On 13-11-09 12:07 PM, Sverre Stausland wrote:
As recently discussed on Stack Overflow, R for Mac OS and Ubuntu (so probably all Unix systems) can correctly write files with UTF-8 encoding, but R for Windows cannot:
That's not an accurate description of the problem. Some functions in R convert values to the native encoding, but not all do.
http://stackoverflow.com/questions/19877676/write-utf-8-files-from-r I strongly suggest that R for Windows should support this feature in upcoming versions.

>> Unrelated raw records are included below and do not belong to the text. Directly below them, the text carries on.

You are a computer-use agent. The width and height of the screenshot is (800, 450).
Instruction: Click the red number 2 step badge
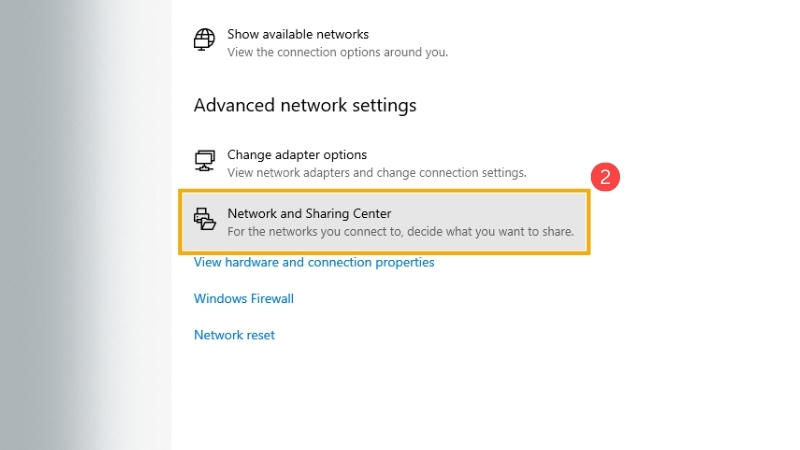[605, 177]
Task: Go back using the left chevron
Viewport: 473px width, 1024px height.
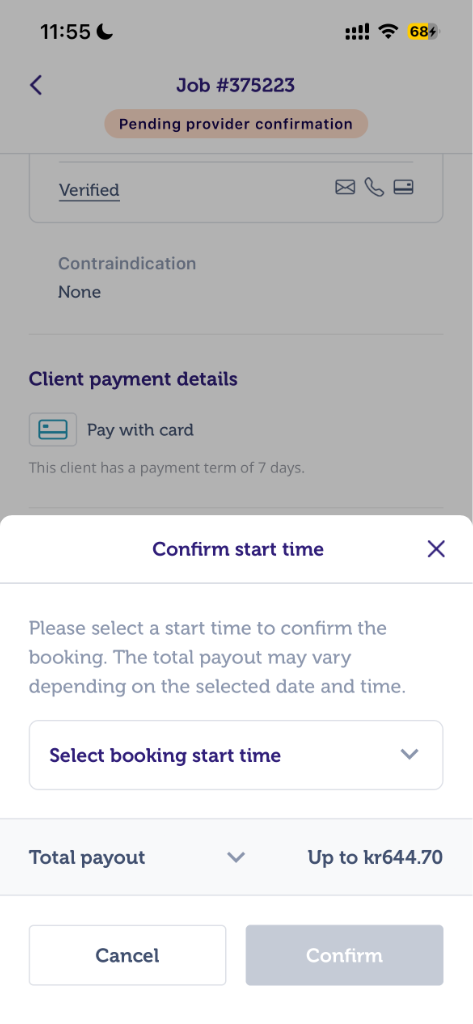Action: click(x=36, y=86)
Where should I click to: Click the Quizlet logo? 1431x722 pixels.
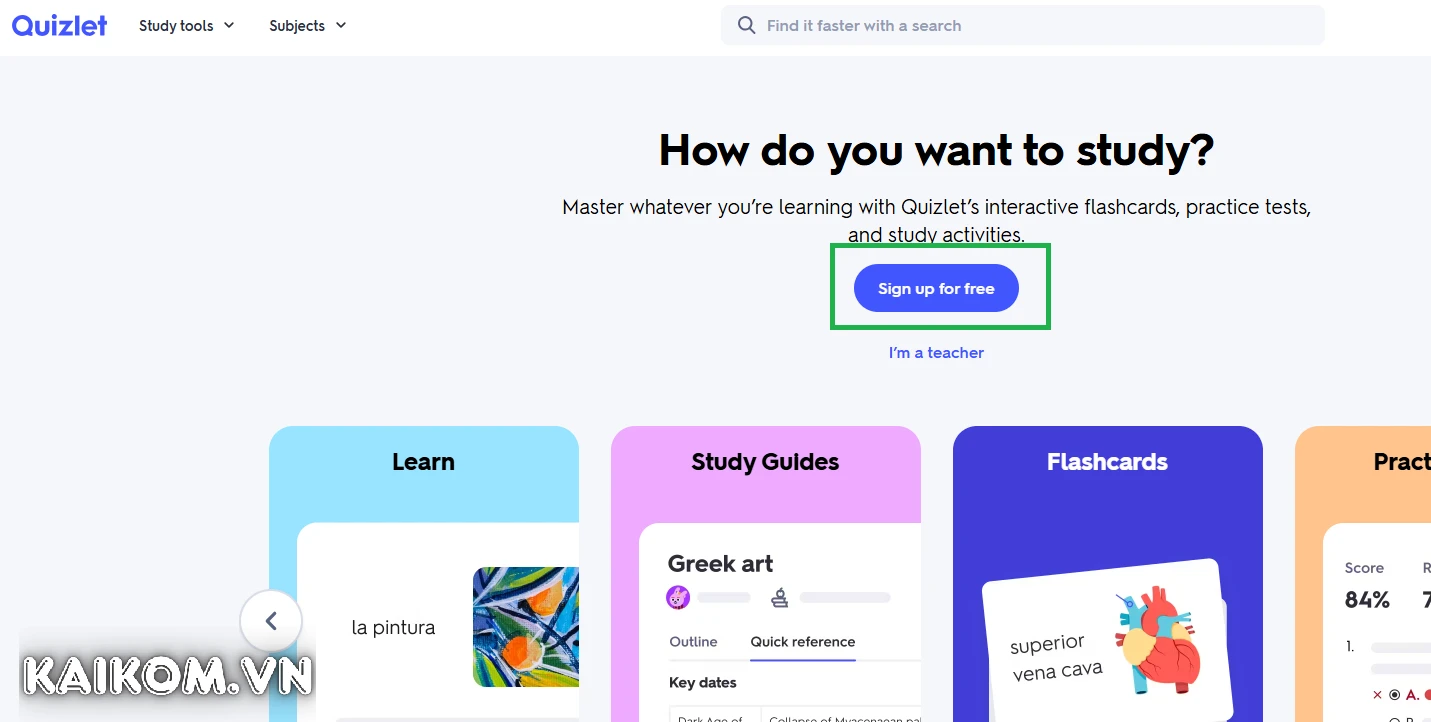59,25
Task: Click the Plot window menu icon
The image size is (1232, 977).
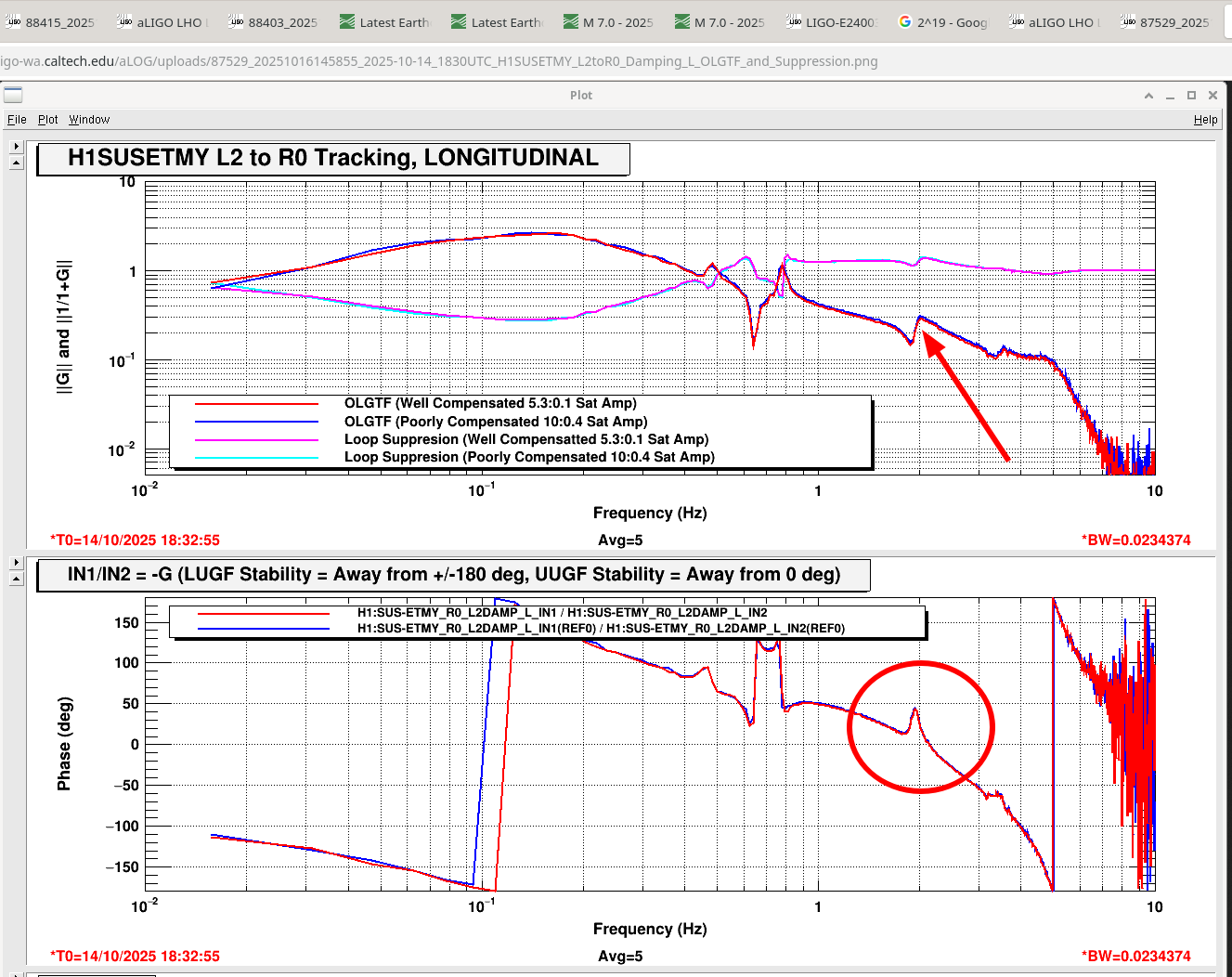Action: pyautogui.click(x=13, y=95)
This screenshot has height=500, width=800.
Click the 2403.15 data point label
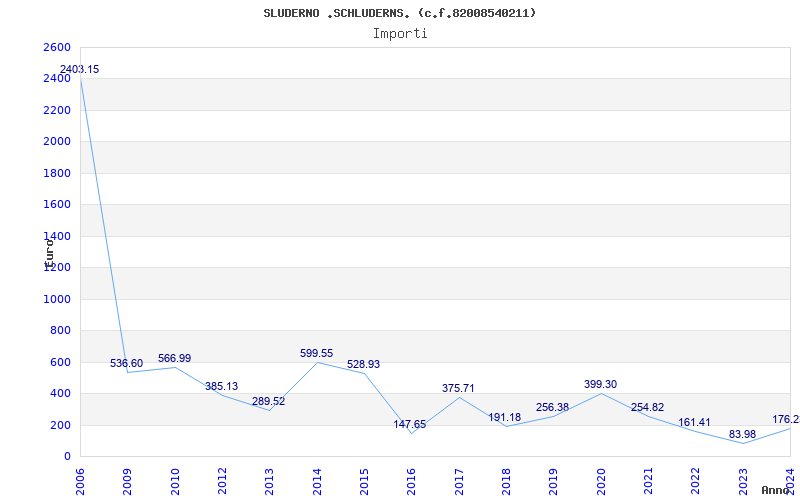[80, 69]
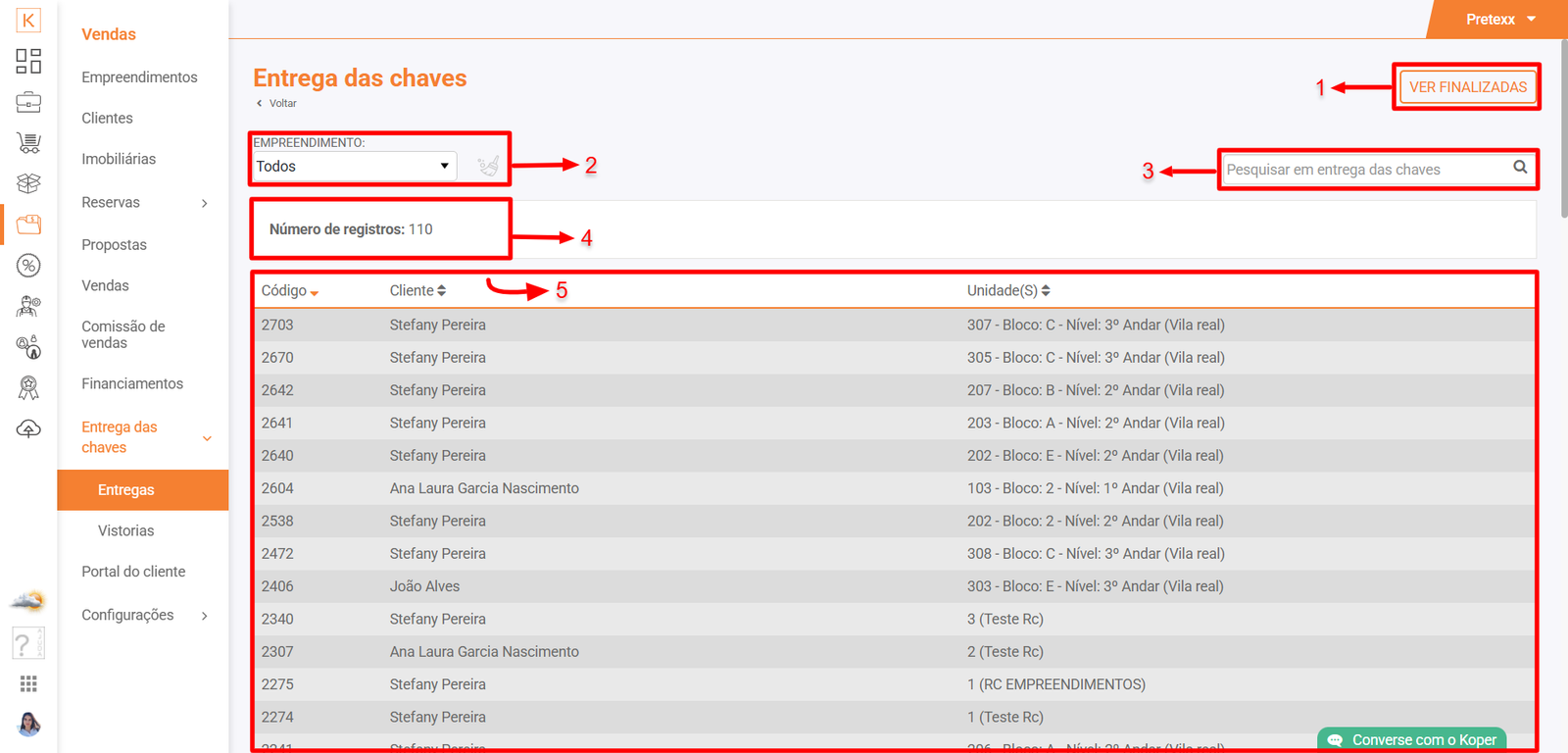Click the broom clear-filter icon
Viewport: 1568px width, 753px height.
tap(488, 167)
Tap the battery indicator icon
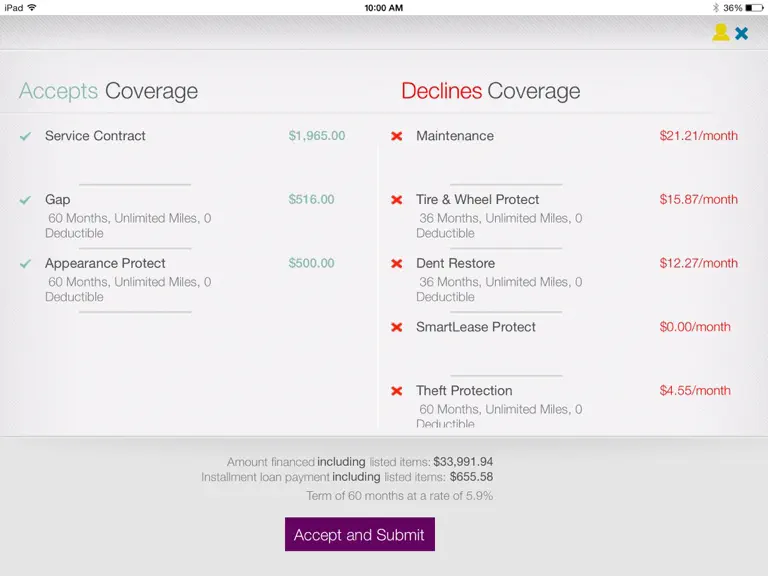This screenshot has height=576, width=768. tap(754, 8)

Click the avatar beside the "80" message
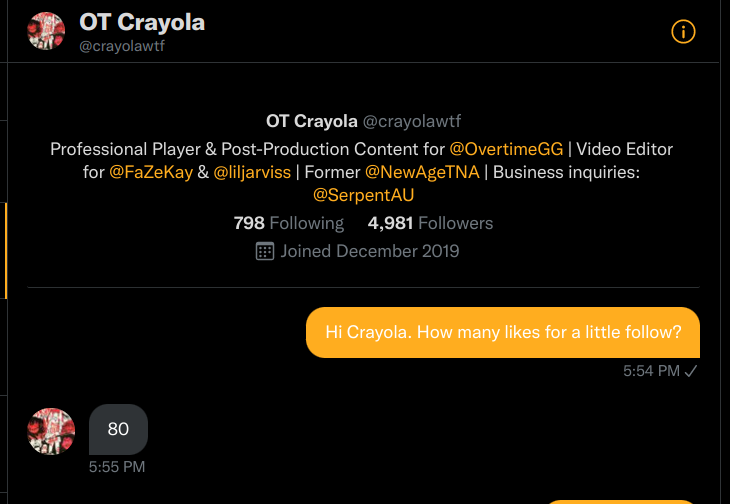(x=50, y=430)
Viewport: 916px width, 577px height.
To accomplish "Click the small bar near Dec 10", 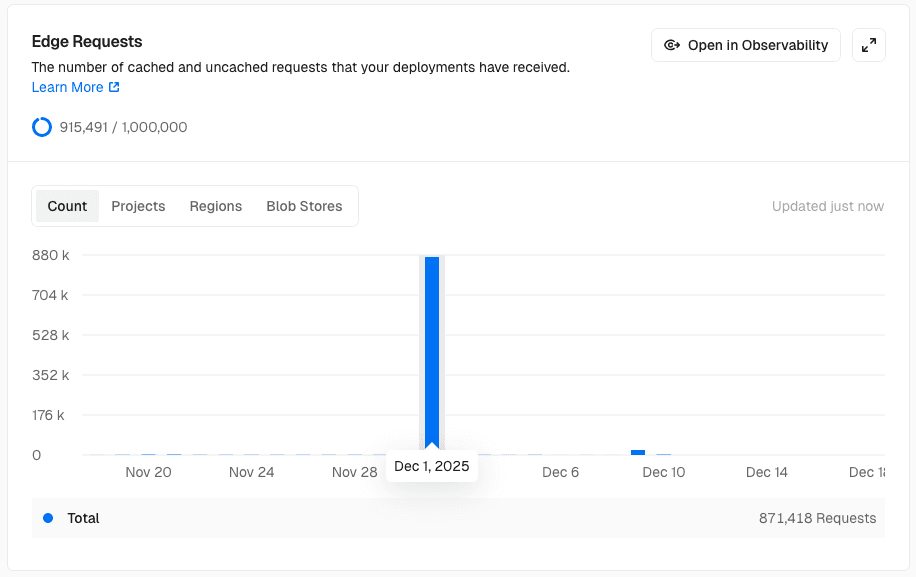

It's not trivial to do. When R was written, and perhaps still on some obscure platforms, there wasn't any way to do that--Windows didn't support UTF-8 then, just Microsoft's version of UCS-2 and a variety of other more limited encodings. Unix platforms didn't support UCS-2. So internally R keeps many things in the native encoding.
If you decide to rewrite R from scratch now, I'd suggest that you handle things differently. If you'd rather not rewrite it yourself, then I don't know how you will convince someone else to take on that job.
You might find it easier to convince Microsoft to add a UTF-8 locale, so then the native encoding would be UTF-8, and the problem would go away.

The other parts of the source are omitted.